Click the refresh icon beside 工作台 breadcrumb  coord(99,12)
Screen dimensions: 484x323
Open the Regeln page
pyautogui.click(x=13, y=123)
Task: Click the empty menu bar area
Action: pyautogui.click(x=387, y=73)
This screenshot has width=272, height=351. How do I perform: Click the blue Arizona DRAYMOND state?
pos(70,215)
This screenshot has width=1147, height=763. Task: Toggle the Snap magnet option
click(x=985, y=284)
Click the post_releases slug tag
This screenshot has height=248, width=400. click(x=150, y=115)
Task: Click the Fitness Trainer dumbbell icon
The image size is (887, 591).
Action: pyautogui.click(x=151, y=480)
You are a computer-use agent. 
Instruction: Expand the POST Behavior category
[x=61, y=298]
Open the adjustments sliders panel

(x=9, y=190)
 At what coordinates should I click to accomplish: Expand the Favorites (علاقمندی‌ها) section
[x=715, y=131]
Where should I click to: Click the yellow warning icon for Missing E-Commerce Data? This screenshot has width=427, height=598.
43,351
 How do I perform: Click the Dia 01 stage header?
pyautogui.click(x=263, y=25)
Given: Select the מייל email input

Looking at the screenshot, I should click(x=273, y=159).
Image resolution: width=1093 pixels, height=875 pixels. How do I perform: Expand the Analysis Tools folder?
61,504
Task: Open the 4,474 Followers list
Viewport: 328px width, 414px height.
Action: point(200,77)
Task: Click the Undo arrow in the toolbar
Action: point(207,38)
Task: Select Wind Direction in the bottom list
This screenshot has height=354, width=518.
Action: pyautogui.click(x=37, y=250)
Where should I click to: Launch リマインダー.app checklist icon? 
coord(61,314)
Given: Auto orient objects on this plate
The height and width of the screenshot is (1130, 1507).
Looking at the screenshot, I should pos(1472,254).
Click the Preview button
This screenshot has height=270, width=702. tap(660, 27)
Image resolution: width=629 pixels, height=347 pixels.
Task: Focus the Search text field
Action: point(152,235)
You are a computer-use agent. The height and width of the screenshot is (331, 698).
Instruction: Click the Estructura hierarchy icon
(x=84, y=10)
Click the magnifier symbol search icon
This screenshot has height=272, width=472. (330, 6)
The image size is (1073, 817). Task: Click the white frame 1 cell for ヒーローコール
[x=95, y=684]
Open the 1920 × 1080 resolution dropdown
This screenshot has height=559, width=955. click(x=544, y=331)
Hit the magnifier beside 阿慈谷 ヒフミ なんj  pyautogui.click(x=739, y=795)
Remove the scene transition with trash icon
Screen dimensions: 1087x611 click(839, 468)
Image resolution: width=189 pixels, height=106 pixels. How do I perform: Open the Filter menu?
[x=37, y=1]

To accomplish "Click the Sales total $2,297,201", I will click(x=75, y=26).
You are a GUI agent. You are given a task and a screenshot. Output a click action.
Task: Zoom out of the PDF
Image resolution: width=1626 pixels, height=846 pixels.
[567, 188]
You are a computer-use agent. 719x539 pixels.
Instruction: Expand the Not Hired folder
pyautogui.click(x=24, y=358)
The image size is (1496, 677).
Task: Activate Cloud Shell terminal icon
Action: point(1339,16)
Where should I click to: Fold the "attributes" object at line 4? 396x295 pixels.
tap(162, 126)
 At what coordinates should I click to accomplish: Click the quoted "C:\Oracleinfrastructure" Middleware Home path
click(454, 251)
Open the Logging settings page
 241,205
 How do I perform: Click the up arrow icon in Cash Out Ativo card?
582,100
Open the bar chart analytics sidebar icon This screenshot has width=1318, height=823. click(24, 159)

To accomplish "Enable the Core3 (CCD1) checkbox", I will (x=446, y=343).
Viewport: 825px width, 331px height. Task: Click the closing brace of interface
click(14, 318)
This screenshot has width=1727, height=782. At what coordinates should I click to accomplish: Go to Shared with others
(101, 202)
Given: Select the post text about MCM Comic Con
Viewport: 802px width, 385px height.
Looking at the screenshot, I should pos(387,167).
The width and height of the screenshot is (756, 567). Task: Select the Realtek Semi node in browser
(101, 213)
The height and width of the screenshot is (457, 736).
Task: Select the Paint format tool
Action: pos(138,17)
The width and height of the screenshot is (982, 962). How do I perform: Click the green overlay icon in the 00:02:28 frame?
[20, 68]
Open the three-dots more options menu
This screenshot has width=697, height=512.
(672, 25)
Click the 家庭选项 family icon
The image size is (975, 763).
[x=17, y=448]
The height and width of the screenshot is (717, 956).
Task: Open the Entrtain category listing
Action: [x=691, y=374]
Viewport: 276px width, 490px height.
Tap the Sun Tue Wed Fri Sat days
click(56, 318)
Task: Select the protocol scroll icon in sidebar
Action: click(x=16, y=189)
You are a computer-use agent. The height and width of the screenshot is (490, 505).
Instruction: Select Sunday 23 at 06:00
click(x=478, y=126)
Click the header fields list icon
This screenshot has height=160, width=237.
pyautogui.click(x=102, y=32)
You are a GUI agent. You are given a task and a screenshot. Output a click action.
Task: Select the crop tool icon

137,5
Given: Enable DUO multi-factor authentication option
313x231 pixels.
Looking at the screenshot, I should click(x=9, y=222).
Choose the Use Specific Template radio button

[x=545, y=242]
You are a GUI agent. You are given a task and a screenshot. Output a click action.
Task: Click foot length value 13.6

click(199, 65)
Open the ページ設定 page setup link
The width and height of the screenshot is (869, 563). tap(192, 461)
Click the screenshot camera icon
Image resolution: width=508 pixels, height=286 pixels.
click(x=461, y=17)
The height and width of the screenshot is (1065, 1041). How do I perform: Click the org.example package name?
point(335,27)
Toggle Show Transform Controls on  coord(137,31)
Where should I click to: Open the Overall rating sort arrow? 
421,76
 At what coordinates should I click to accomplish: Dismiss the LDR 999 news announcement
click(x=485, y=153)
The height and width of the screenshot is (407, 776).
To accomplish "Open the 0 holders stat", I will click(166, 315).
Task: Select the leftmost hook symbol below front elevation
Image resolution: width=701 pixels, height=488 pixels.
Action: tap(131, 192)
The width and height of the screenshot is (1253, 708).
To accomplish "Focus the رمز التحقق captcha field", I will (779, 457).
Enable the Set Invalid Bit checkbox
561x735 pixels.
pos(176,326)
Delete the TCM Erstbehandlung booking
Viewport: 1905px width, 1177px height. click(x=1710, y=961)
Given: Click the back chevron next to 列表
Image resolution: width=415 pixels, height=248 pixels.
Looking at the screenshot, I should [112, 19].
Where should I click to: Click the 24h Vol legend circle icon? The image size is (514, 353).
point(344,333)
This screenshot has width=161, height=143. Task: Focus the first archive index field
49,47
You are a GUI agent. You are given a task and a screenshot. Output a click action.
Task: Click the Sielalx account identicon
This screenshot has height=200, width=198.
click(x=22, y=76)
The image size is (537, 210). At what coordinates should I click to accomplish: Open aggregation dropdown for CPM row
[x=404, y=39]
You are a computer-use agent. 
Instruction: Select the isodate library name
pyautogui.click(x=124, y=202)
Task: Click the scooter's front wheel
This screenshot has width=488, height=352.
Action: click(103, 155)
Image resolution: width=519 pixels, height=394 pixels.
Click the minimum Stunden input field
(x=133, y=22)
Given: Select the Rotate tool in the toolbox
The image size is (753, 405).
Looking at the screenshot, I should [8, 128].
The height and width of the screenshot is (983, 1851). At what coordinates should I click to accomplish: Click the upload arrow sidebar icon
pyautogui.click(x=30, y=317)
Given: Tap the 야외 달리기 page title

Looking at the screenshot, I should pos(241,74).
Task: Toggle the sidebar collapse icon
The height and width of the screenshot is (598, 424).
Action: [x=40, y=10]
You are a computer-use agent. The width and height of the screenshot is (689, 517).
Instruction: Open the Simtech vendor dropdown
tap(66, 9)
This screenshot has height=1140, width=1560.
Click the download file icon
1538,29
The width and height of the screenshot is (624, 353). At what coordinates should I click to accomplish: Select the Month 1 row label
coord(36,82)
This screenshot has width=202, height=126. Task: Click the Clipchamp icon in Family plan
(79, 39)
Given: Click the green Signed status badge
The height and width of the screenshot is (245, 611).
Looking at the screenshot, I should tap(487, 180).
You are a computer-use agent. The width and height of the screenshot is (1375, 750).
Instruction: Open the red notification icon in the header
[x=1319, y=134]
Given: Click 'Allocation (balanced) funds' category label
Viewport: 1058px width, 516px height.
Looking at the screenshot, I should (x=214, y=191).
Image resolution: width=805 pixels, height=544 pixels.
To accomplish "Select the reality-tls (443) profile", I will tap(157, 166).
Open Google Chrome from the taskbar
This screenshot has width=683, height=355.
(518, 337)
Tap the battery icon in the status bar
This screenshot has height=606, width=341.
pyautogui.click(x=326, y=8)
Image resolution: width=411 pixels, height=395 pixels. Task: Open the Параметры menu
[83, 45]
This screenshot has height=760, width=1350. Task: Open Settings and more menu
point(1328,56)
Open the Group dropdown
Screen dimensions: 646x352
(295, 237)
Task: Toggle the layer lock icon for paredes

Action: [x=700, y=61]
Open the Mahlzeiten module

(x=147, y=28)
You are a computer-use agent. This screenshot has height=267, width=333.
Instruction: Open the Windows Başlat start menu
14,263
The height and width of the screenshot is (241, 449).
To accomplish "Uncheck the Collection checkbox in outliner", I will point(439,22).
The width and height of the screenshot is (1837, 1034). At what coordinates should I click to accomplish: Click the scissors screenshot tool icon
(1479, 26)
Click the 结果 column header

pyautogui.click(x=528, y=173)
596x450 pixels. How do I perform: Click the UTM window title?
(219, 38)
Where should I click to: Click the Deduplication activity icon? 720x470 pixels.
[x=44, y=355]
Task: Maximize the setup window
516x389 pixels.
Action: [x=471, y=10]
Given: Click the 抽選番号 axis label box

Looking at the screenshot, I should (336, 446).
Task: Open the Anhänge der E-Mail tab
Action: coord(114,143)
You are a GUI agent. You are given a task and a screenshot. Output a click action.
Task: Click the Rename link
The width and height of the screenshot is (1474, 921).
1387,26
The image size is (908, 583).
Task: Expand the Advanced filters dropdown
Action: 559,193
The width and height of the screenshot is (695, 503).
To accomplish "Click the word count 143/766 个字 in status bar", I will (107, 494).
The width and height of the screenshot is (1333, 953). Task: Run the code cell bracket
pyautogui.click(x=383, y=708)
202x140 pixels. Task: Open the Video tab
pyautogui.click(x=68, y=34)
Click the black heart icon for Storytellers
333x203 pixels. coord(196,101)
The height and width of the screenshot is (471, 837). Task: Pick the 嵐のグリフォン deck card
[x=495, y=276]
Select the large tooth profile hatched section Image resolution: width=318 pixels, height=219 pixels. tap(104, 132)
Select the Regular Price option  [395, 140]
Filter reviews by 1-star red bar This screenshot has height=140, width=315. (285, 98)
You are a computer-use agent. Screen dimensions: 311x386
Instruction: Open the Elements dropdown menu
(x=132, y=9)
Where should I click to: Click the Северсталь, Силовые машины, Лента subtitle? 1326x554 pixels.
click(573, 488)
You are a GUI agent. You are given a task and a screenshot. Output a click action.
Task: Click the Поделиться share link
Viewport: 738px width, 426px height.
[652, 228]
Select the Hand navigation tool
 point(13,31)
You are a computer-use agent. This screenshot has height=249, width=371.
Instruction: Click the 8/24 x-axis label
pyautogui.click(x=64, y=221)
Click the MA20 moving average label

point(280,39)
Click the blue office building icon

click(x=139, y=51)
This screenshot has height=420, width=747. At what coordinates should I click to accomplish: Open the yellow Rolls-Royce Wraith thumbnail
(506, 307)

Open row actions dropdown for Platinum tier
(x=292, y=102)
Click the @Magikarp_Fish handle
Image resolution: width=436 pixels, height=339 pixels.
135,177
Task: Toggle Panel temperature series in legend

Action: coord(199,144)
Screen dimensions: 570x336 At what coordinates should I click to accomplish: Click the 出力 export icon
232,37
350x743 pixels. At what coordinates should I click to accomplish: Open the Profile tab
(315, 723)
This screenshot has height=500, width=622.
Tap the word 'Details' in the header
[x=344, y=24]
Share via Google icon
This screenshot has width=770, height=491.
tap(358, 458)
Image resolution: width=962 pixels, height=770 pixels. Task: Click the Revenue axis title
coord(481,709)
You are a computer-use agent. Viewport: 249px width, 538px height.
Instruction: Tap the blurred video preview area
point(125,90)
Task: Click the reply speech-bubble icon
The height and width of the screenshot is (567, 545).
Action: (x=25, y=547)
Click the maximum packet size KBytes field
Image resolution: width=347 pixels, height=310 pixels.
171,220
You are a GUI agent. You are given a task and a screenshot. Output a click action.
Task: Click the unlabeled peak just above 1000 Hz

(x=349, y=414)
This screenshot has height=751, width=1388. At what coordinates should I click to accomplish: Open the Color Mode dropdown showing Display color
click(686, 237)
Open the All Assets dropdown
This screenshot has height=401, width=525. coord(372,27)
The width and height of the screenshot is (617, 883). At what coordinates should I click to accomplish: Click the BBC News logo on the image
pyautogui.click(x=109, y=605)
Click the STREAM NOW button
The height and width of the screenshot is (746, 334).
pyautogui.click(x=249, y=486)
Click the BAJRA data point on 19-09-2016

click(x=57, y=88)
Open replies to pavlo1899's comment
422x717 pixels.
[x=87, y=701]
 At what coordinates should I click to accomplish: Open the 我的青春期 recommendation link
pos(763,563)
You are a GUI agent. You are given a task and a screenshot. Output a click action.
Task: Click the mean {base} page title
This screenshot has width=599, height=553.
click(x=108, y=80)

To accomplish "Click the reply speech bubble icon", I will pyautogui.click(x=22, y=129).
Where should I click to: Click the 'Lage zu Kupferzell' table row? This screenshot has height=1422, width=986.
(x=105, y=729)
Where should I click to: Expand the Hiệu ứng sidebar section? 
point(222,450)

───

• [Directions for this task] Replace "dumbbell" with "barbell" in the listing lines that begin at the line containing "This screenshot has width=272, height=351." and stop after the line containing "Action: pyautogui.click(x=151, y=480)". Give back only those lines, with nothing else changed.

• [Complete output]
This screenshot has width=272, height=351. How do I perform: Click the blue Arizona DRAYMOND state?
pos(70,215)
This screenshot has width=1147, height=763. Task: Toggle the Snap magnet option
click(x=985, y=284)
Click the post_releases slug tag
This screenshot has height=248, width=400. click(x=150, y=115)
Task: Click the Fitness Trainer barbell icon
The image size is (887, 591).
Action: pyautogui.click(x=151, y=480)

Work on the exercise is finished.